Statistical network anomalies are generally defined as network behaviors that deviate in a statistically significantly manner from normal network operation. They may be caused by malfunctioning network equipment, malicious network attacks, etc. Timely detection of network anomalies is important to minimize the damage of a network attack or misconfiguration. Statistical network anomaly detection (SNAD) detects and identifies statistical network anomalies, i.e., statistically significant deviations. Unlike a signature-based intrusion detection system, which relies on using a library of known attack signatures to detect anomalies, the advantage of SNAD is its ability to automatically detect statistically significant patterns without requiring manual compilation of signatures.

Nowadays, many network attacks are related to or involved with domain name systems (DNS), such as DNS amplification attacks, DNS tunneling, cache poisoning, etc. DNS holds the critical responsibility to translate domain names into corresponding IP addresses, enabling users to access network resources conveniently. DNS is vulnerable to many network attacks, and it can be utilized as a part of malicious attack because of its mechanism and protocol. This paper applies SNAD techniques on a large dataset aggregated from real DNS traffic data of a large network.

Among various NAD techniques, the principal component analysis (PCA) method has been used extensively in detecting statistical network traffic anomalies [1, 2, 3]. However, the classic PCA subspace method is centralized, which means it requires all of the data to be either already available at a single machine, or if this not the case, sent over the network to a central data fusion center (DFC) for anomaly detection. For large distributed networked systems with relevant data collected or stored at different local sites across the network, the network bandwidth costs incurred in gathering all the distributed data at the DFC may be prohibitively costly. This network bandwidth cost will naturally increase in both the number of records gathered and the number of features contained in each record. Facing the challenge of leveraging the power of PCA for NAD for large data sets distributed over large networks, it is of interest to develop distributed algorithms that retain the inferential power of centralized PCA while reducing the network bandwidth costs.

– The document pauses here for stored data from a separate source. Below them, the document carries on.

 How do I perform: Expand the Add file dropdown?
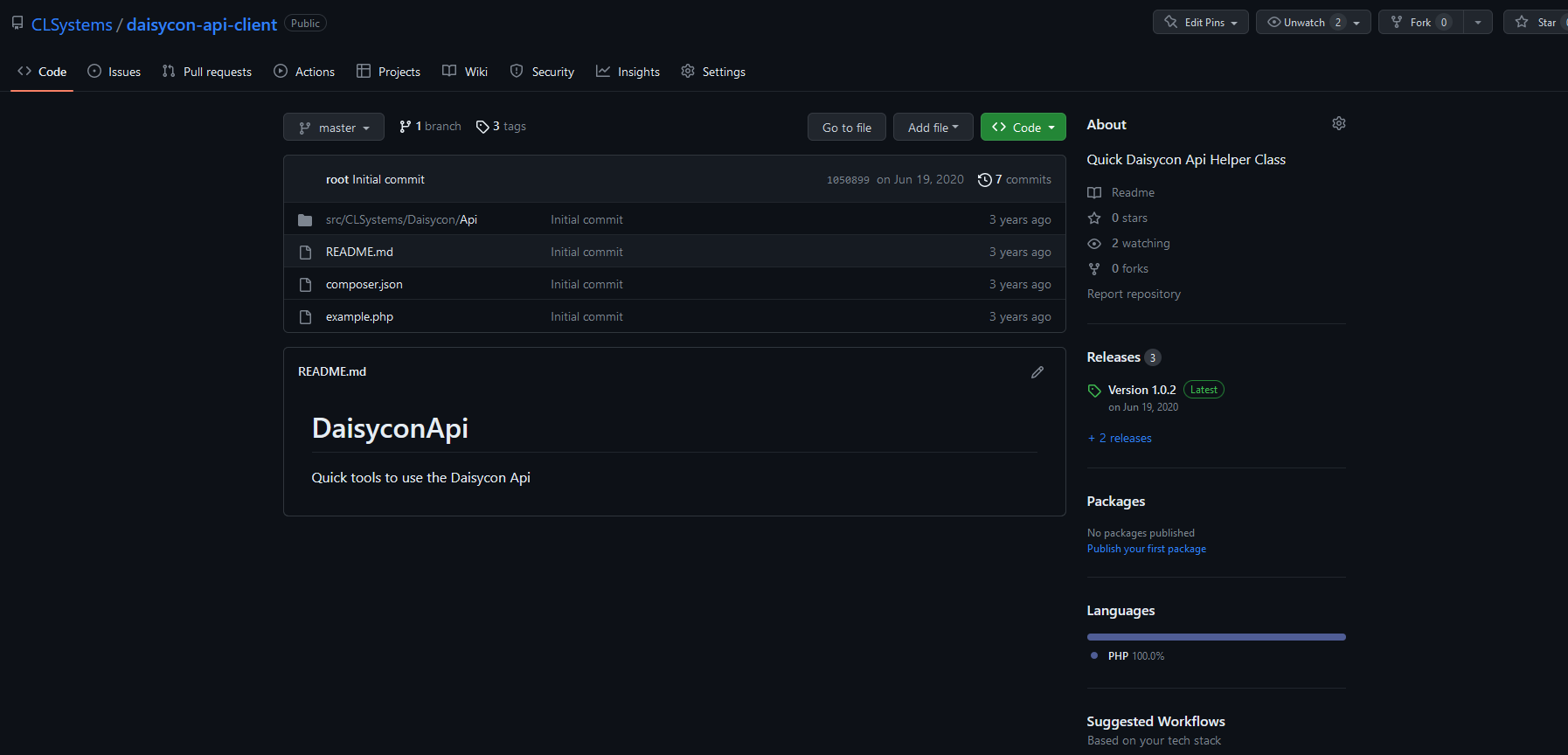click(933, 128)
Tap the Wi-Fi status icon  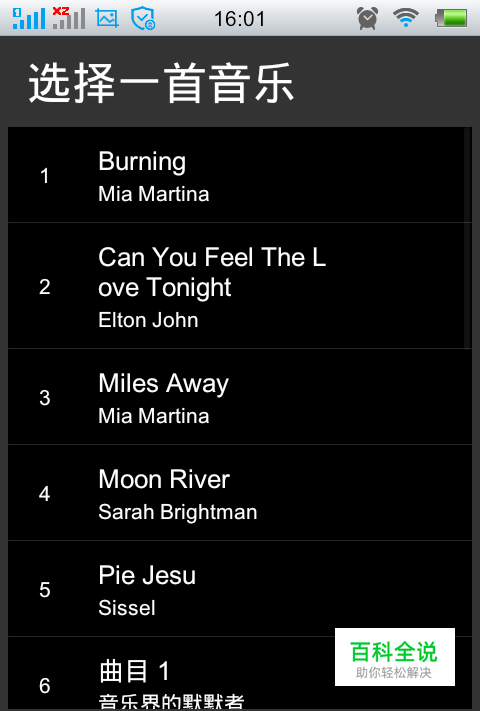(406, 18)
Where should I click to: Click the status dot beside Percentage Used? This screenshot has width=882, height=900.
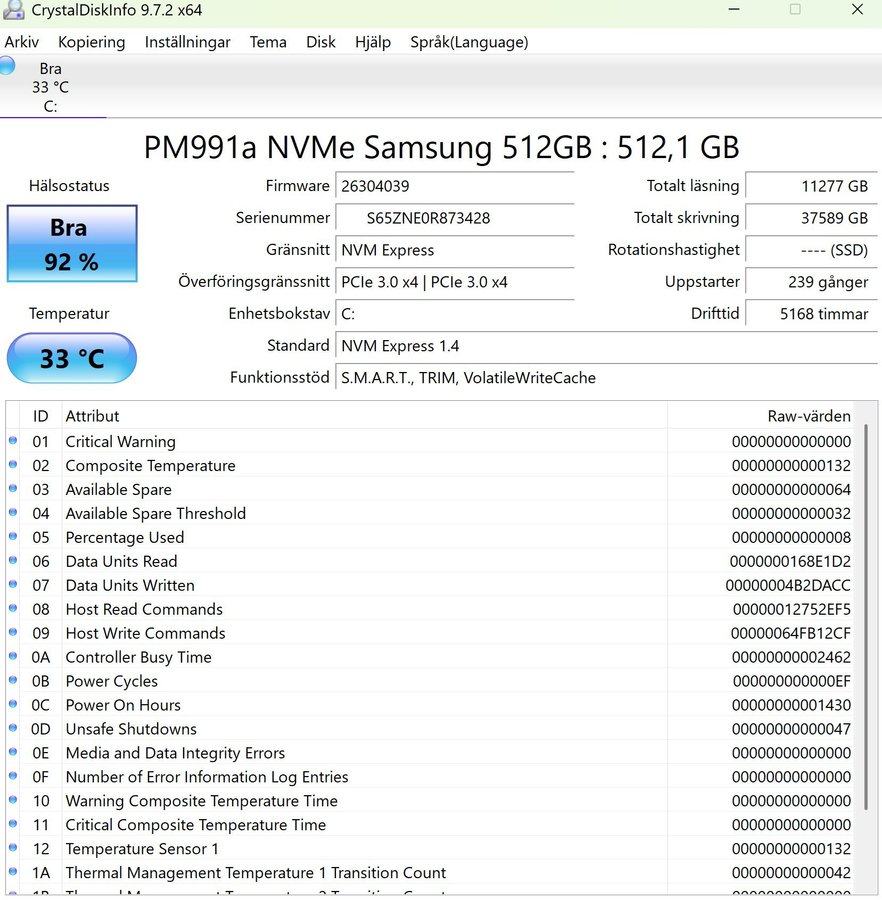click(x=13, y=537)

There are two scenarios in anomaly detection for modern large-scale networks. The first scenario is monitoring data with a small set of features but a massive number of entries too large to be stored on a single disk, which instead must be partitioned across multiple local disks. In this case, the set of local datasets are homogeneous in the sense that they all have the same features. We will call this scenario the horizontal partitioning case. The second scenario is monitoring data with a large number of features which are collected by multiple local monitors distributed across the network. Each monitor collects a distinct subset of features for a given record. It is often infeasible to colocate all of the features in a single disk. Such local datasets are heterogeneous in the sense that they have different set of features on each local disk. We will call this scenario the vertical partitioning case. In both scenarios, because large volume, high-dimensional data cannot be easily colocated, we must use local compression to preprocess the data and then send the compressed data to the DFC for global approximate analysis.

Previously, Kargupta et al. proposed a distributed PCA algorithm and its application in -means clustering on vertically partitioned data [4]. Guo et al. came up with a covariance-free iterative distributed PCA algorithm based on gradient descent in [5]. Qi et al. gave an overview of distributed PCA of both vertically and horizontally partitioned data in [6]. For the horizontal partitioning case, Balcan et al. proposed a more communication-efficient disPCA algorithm and also derived an analytical error upper bound of disPCA compared with centralized PCA [7].

In this work, we use the large DNS dataset mentioned above to evaluate and compare two of the above distributed PCA algorithms: the horizontal partitioning method in [7] and the vertical partitioning method in [4]. The two key figures of merit in this paper are the quality of the approximation to centralized PCA, measured as the geodesic distance between the subspace spanned by the centralized data matrix and the subspace spanned by the approximate data matrix gathered by the distributed algorithm, and the network bandwidth cost required by the distributed algorithm. For both algorithms, the two key design parameters are the number of local partitions of the overall dataset, and the level of compression used at each local site, captured by the number of principal components sent by the site to the DFC. In addition, we also compare the two distributed PCA algorithms in terms of their ability to detect statistical anomalies using the approximate data matrix gathered at the DFC.

Our key observations and findings include the following. First, vertical partitioning requires more communication bandwidth than horizontal partitioning, but it can achieve higher accuracy when the number of local principal components transmitted to the DFC is relatively small. Second, to reach a target approximation accuracy, the required communication cost increases with the number of local sites, and the required number of local principal components sent to the DFC decreases, with a particularly rapid decrease for the vertical partitioning case. Third, sending more local principal components can achieve higher approximation accuracy.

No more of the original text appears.